Le Edizioni Kemonia inaugurano la loro nuova collana di teatro Skené con l'opera di Adriana Castellucci, "Le stagioni dei Florio. Scene per un allestimento teatrale", pp. 136, euro 13,90

 


 

 

Chi furono veramente i Florio e cosa significò la loro presenza per Palermo? Filantropi illuminati e colti mecenati, volti al bene comune, oppure cinici sfruttatori di una classe ope­raia, ancora inconsapevole dei suoi diritti? Arrampicatori sociali, adeguatisi al modello aristocratico, o dignitosi imprenditori, portatori di un’etica borghese? Megalomani dissipatori del patrimonio familiare oppure vittime dell’inarrestabile concentrazione capitalistica del Nord?

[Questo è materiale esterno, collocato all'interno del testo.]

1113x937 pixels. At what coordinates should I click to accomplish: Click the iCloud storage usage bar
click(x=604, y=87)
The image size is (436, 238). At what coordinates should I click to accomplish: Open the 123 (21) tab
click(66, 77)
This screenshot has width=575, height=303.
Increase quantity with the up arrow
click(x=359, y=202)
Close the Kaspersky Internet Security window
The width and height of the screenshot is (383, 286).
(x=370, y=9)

E come la città aveva guardato alla loro scalata? Aristocrazia, borghesia nascente, strati popolari avevano colto le opportunità del processo di modernizzazione da questi avviato? Quanto alla mafia, il rapporto fra la criminalità organizzata e i Florio si era configurato come quello fra estorsore e vittima o c’era altro in gioco?

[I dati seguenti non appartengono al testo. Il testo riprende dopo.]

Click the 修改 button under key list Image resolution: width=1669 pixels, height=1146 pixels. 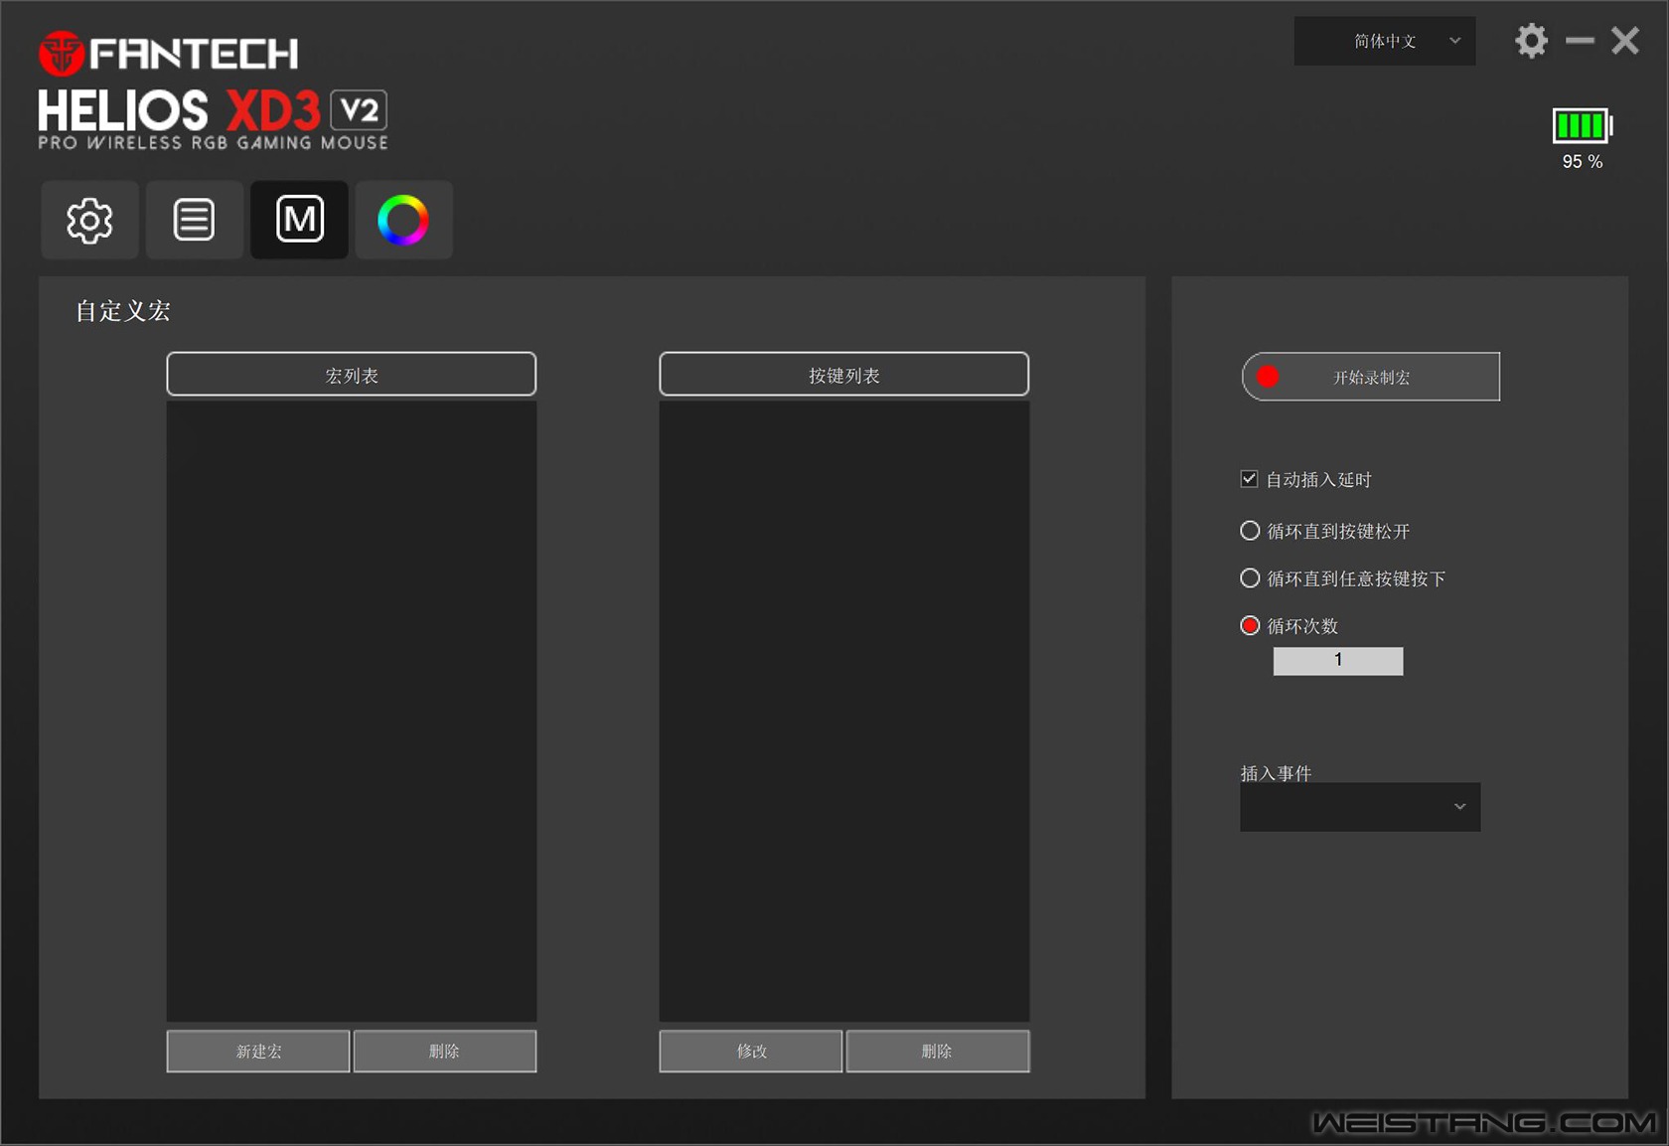(x=751, y=1051)
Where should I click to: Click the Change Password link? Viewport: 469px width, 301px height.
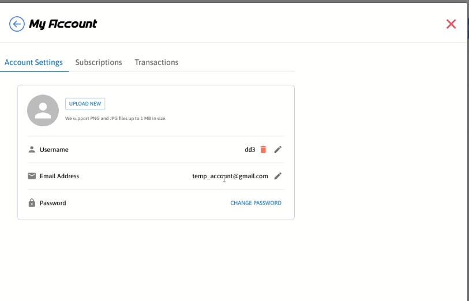coord(256,203)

Senza dubbio, nella memoria storica di Palermo, la potenza del loro mito ancora oggi esercita una forte suggestione, radicata com’è in diversi ambiti della popolazione palermitana e nutrita di nostalgia e di rimpianto per quello che la città fu e avrebbe potuto essere.

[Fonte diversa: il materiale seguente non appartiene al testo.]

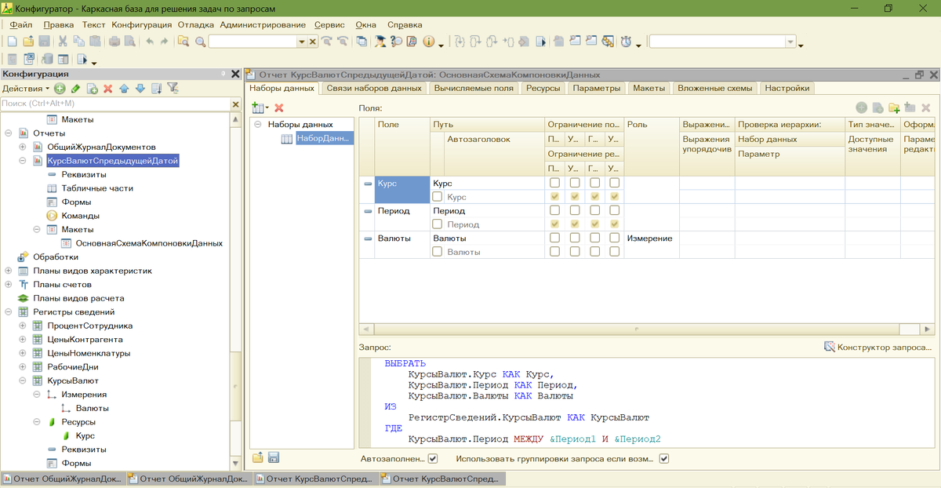Move item up with blue up arrow
Viewport: 941px width, 488px height.
pos(124,89)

Nella stesura di questo testo teatrale l’autrice non ha scelto alcuna interpretazione storica univoca, riguardo sia ad alcuni risvolti oscuri dell’ascesa dei Florio, sia alle responsabilità del loro crollo, preferendo affidare ad una polifonia di voci e ad una molteplicità di personaggi ragioni e convincimenti riferibili a più punti di vista. D’altronde, la complessità e le contrad­dizioni di questa “dinastia”, nei suoi aspetti pubblici e privati, ne sono la cifra costitutiva, il che la rende aperta ad ogni interpretazione critica e, pertanto, affascinante sul piano teatrale.

 

Adriana Castellucci, nata a Palermo, dopo la laurea in Lettere ed il corso di regia teatrale presso la “Teatés” di Michele Perriera, si trasferisce a Torino, dove svolge la sua esperienza lavorativa per trentotto anni, coniugando l’attività artistica con quella didattica nell’ambito di laboratori teatrali rivolti a studenti liceali ed universitari. Redige i testi e firma la regia di diversi spettacoli, tutti di impegno civile e a sfondo storico, replicati più volte, generalmente in occasioni ufficiali, talora istituzionali, anche in diverse città d’Italia e all’estero, coinvolgendo trenta-quaranta giovani attori per ciascun allestimento: È fatto giorno sulla Resistenza in Europa; I segni dell’offesa sulle leggi razziali e Shoà; Volevamo la luna sul Sessantotto; Altiero Spinelli: una vita per l’Europa sull’impegno europeista; Mauro Rostagno, un uomo vestito di bianco sulla lotta alla mafia; Camicie rosse sull’epopea dei Mille; Il volo del giovane falco su Federico II di Svevia; Olympe de Gouges. Io sono la mia opera sull’emancipazione femminile. Progetta, dirige e conduce per cinque anni consecutivi, con una compagnia attorale, una serie di lezioni-spettacolo di Storia del Teatro rivolti a diversi licei torinesi. Collabora, in qualità di consulente storica, con l’Associazione Viartisti di Torino alla stesura di due testi, Processo a Garibaldi e Processo a Kennedy, rappresentati al Teatro Carignano di Torino. Nel gennaio 2018, rientrata a Palermo, continua a svolgere la sua attività artistica, conducendo il laboratorio teatrale di un liceo cittadino. La pandemia da Covid-19 interrompe questo suo impegno, ma non quello della ricerca storica e della scrittura drammaturgica. L’opera Le stagioni dei Florio ne è il risultato.